Task directions:
The lines to copy from the data below are those that hold the string "will".

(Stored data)
◇ ◇ ◇ ◇ ◇

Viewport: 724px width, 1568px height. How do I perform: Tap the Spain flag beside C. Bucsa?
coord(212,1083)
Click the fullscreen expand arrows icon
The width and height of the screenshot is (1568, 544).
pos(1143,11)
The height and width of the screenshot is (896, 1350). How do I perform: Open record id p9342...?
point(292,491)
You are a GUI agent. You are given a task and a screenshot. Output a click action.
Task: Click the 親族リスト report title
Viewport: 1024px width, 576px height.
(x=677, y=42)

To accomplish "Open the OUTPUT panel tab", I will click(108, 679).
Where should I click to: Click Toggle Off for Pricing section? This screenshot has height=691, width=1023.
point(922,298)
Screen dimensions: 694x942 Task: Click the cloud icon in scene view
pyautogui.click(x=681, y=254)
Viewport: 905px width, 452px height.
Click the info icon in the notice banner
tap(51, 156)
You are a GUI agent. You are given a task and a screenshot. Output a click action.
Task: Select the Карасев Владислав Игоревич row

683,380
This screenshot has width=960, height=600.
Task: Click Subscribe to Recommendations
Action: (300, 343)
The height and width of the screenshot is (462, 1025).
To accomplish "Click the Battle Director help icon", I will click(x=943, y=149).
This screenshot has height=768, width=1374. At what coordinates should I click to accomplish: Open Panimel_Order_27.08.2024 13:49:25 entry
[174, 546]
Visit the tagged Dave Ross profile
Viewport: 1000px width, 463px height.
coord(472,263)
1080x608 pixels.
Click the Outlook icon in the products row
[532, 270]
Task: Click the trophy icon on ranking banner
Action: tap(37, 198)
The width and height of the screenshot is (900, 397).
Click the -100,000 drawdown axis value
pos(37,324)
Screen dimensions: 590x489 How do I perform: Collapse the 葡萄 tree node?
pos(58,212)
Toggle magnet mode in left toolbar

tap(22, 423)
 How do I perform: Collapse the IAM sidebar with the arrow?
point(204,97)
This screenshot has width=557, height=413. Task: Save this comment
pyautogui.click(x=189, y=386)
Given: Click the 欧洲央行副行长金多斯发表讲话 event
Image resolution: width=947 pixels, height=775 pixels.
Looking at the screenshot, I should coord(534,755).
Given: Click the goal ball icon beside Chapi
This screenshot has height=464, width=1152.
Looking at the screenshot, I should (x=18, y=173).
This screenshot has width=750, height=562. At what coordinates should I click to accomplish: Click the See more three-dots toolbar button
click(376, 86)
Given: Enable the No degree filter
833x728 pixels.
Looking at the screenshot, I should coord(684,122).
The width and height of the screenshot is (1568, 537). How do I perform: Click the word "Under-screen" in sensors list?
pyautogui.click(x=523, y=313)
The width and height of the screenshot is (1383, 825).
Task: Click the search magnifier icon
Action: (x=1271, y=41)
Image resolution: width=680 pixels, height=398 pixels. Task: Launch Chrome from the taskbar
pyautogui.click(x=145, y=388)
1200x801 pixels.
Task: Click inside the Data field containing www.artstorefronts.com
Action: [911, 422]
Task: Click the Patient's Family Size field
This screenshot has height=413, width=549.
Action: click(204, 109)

◇ ◇ ◇ ◇ ◇

Response to the exercise:
To accomplish "Open the OUTPUT panel tab", I will click(108, 679).
To accomplish "Click the Battle Director help icon", I will click(x=943, y=149).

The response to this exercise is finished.